Infections per se augment the risk of venous thromboembolism (VTE) up to about two times in records from over 10,000 individuals with urinary or respiratory tract infections [25]. Respiratory infections are associated with increased risk of both components of VTE, analyzed separately: deep vein thrombosis (DVT) and pulmonary embolism (PE) [25]. The overlapping of symptoms between PE and respiratory infection makes it frequently difficult to establish the chronology of these clinical entities in clinical practice [25].

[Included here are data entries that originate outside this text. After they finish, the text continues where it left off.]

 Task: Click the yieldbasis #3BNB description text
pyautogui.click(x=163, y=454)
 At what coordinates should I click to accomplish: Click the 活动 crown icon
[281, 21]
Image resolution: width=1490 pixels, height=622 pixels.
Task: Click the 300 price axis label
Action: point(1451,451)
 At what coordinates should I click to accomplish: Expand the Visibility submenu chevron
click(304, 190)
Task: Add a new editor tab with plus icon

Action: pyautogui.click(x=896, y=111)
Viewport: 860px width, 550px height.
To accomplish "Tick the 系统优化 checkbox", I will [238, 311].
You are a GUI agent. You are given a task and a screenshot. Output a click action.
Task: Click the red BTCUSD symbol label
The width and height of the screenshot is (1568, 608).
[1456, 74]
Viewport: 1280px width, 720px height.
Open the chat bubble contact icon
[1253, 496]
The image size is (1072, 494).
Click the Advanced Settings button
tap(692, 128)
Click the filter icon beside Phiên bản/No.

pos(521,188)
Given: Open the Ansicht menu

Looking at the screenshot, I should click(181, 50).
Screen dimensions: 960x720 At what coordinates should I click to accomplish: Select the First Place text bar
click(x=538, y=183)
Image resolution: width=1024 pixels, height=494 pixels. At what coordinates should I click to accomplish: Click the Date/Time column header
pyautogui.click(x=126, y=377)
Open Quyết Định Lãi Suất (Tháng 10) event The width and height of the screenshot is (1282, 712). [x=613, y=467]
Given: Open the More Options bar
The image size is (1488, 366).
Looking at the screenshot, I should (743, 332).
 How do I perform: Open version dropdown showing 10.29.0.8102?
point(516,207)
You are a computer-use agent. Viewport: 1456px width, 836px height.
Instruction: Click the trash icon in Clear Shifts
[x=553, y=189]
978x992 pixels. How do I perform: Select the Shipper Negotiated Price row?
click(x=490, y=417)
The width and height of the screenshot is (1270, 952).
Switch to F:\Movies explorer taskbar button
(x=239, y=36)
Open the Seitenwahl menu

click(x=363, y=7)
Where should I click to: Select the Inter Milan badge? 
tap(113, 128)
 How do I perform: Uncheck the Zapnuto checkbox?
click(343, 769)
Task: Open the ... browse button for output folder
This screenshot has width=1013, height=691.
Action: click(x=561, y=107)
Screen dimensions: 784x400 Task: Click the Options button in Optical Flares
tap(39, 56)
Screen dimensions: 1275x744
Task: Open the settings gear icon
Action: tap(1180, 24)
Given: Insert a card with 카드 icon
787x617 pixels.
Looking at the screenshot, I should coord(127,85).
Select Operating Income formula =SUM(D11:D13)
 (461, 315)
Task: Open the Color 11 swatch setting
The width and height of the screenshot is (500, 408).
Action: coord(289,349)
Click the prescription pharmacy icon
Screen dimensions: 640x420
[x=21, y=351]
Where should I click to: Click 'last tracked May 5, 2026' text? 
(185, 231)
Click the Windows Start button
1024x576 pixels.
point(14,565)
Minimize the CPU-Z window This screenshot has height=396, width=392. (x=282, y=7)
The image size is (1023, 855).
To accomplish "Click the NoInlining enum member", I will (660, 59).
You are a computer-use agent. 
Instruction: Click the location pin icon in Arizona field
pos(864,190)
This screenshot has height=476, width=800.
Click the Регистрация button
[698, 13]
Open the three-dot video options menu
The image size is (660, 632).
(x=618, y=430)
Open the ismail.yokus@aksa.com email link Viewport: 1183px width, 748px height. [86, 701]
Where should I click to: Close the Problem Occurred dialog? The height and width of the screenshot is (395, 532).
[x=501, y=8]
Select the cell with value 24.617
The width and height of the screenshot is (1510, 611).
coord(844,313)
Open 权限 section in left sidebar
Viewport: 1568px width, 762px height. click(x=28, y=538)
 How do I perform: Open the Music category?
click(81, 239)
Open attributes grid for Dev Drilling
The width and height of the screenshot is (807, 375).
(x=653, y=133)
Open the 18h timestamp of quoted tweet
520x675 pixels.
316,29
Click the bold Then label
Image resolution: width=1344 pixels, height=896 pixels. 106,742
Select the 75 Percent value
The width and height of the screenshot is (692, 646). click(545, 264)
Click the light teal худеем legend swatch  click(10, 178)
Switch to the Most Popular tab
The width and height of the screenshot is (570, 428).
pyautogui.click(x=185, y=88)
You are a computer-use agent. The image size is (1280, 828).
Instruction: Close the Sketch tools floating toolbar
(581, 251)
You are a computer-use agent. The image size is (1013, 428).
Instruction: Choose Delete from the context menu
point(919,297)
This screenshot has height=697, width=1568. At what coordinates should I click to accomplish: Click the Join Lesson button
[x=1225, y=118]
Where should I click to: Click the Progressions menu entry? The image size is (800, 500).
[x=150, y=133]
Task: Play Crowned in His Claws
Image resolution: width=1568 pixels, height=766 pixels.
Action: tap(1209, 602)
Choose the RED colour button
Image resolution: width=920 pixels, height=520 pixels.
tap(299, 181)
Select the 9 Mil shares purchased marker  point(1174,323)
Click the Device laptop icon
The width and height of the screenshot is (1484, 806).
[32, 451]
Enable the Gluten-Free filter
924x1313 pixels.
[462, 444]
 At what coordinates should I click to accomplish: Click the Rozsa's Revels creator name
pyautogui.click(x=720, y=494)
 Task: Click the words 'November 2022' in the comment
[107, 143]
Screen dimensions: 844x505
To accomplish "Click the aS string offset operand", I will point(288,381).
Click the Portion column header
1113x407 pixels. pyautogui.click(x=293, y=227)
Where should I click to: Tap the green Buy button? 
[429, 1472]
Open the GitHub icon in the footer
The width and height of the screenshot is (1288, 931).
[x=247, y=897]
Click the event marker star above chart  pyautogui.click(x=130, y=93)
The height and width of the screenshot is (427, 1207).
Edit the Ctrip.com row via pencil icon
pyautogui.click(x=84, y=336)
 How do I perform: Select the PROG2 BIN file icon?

The established pathomechanisms linking infection and thromboembolism include not only platelet activation and up-regulated synthesis of pro-coagulant proteins but also the impairment of fibrinolysis and anticoagulant function of the endothelium [26] (Figure 2). Moreover, the activation of leukocytes, triggered by infection, is associated with the release of damage-associated molecular patterns (such as deoxyribonucleic acid or histones), which further promotes thrombus formation [26]. It also needs to be acknowledged that local inflammatory reactions, for example in the lungs, result in the disruption of endothelial cell membranes, which is followed by vascular thrombosis, microangiopathy, and increased angiogenesis [27,28]. Venous stasis, which is prevalent in immobile critically ill patients undergoing mechanical ventilation and presenting with microvascular pulmonary injury, is another pathomechanism increasing thromboembolic events in such patients [29].

4. Viral Myocarditis and (Post-)Inflammatory Cardiomyopathy

Despite many new experimental studies, our understanding of the development, evolution/progression, and recovery (or not) from an acute/sub-acute myocarditis is still not sufficient, and several pathways/mechanisms are constantly being explored, including the role of immune cells (also autoimmunity), the pathobiology of particular viruses, and iron metabolism, to name but a few [30,31,32,33]. Respiratory viruses are established to be the most common triggers of myocarditis, and the most frequently identified/isolated ones are adenoviruses, enteroviruses, influenza virus, and coronaviruses [30,34,35]. The incidence of particular viral infections fluctuates seasonally, with the peak of influenza in the winter and enteroviruses in the summer and autumn [30]. Clinical presentation of viral myocarditis is heterogeneous and comprises a broad spectrum of symptoms, from chest pain (ischemic-like or pleuritic-like), dyspnea, and fatigue, through less specific palpitations or syncope, to fulminant life-threatening conditions such as cardiogenic shock, ventricular arrhythmias, or even sudden cardiac death [36].

Adenoviruses and enteroviruses are positioned among the most common etiological factors of myocarditis [34]. They represent a group of primary cardiotropic viruses, responsible for direct damage to myocardial tissue. Viral invasion into cardiomyocytes occurs via the transmembrane receptor and is followed by viral replication inside, leading to the destruction of the cytoskeleton, cytolysis, and eventually an immune cell reaction [30,37,38]. Persistent viral activity following the acute phase of the disease can result in progressive cardiac dysfunction with a poor prognosis [35]. There is evidence that, for example, in enteroviral myocarditis, the recovery from an acute condition defined as complete virus clearance occurs in only half of subjects [39]. In this context, it is worth noting that entero- or adenoviral genomes were detected in 26% of patients with idiopathic left ventricular dysfunction and in 13% of patients with idiopathic dilated cardiomyopathy. However, it should be stipulated that this does not prove causality [35,40].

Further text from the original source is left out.